In this section, we show that a mathematical formalism that is analogous to the GPCR operational model can be developed for RTKs to help us understand RTK ligand bias. The operational model of Black and Leff describes the case of one ligand binding to one GPCR. On the other hand, RTK activation generally requires receptor dimerization and sometimes oligomerization. To develop an operational model of RTK activation, we will consider a model in which ligand binding is coupled to RTK dimerization. Different models should be used for RTKs that are constitutively dimerized through disulfide bonds (which can be described using Equation 4) and for RTKs that form oligomers larger than dimers (which require more complicated equations) (60, 61). This coupling can be understood though the use of thermodynamic cycles, which show how increases in both receptor and ligand concentration drive the transition to active liganded RTK dimers via intermediate states.
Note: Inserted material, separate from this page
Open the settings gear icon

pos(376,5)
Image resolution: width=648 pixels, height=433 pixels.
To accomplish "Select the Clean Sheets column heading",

Fig. 3A describes the simplest mode of RTK activation, which involves the binding of a dimeric ligand (such as a constitutive dimer of two identical polypeptides) to its receptor (as shown in Fig. 3A). This activation mode is used, for example, by vascular endothelial growth factor A (VEGFA) to activate VEGF receptor 2 (VEGFR2) in a process that is critical for angiogenesis (62, 63). The ligand dissociation constants in the cycles are denoted as K_L and $K_{\mathrm{L}}^{\mathrm{\prime }}$, whereas the dissociation constants describing receptor-receptor lateral interactions are denoted as K_R, $K_{\mathrm{R}}^{\mathrm{\prime }}$, and $K_{\mathrm{R}}^{\mathrm{″}}$. Three of these equilibrium dissociation constants are sufficient to define this model: K_L, the ligand-receptor dissociation constant for monomeric VEGFR2; $K_{\mathrm{L}}^{\mathrm{\prime }}$, the ligand-receptor dissociation constant for dimeric VEGFR2; and K_R, the receptor-receptor dissociation constant for VEGFR2 in the absence of ligand. The definitions of these three constants are given in Fig. 3B. The values of K_L, $K_{\mathrm{L}}^{\mathrm{\prime }}$, and K_R for VEGFA binding to VEGFR2 are reported in the literature (60) (Fig. 3E, ligand 1), and the other dissociation constants in the cycle can be determined from them, as shown in Fig. 3C. The knowledge of K_L, $K_{\mathrm{L}}^{\mathrm{\prime }}$, and K_R allows determination of the ligand occupancy of the different monomeric and dimeric states of the receptor for any total receptor and ligand concentrations. Of particular interest is the concentration of the VEGFA-bound VEGFR2 dimer [DL], which accounts for all of the fully activated receptor (Fig. 3D, orange dotted line). Ligand binding causes a conformational change that is required to activate the receptor dimer (64, 65), and therefore, the unliganded VEGFR2 dimer has very low activity. In addition, unliganded and liganded VEGFR monomers are completely inactive.

Figure 3.

Predictions of responses for dimeric ligands based on the RTK operational model.A, schematic and thermodynamic cycle describing VEGFA binding to VEGFR2 and VEGFR2 dimerization. B, definitions of the three principal dissociation constants. C, definition of the other dissociation constants in terms of the three principal ones. D, predicted orange curve: abundance of VEGFR2 dimers bound to VEGFA [DL] as a function of VEGFA (ligand 1) concentration. Predicted blue curve, abundance of VEGFR2 dimers [DL] bound to a hypothetical ligand 2 as a function of ligand 2 concentration. E, measured dissociation constant values for VEGFA from Ref. 60 and assigned dissociation constant values for the hypothetical ligand 2, which binds with 10-fold higher affinity than ligand 1 to the VEGFR2 dimer. F, dose-response curves predicted using Equation 24 based on the values shown in G. G, values of K_resp for responses A or B and for ligands 1 or 2 that were used to simulate the cases of bias and no bias in F. In all cases, [Rt] = 500 receptors/µm². H, bias plots calculated from the predictions in F.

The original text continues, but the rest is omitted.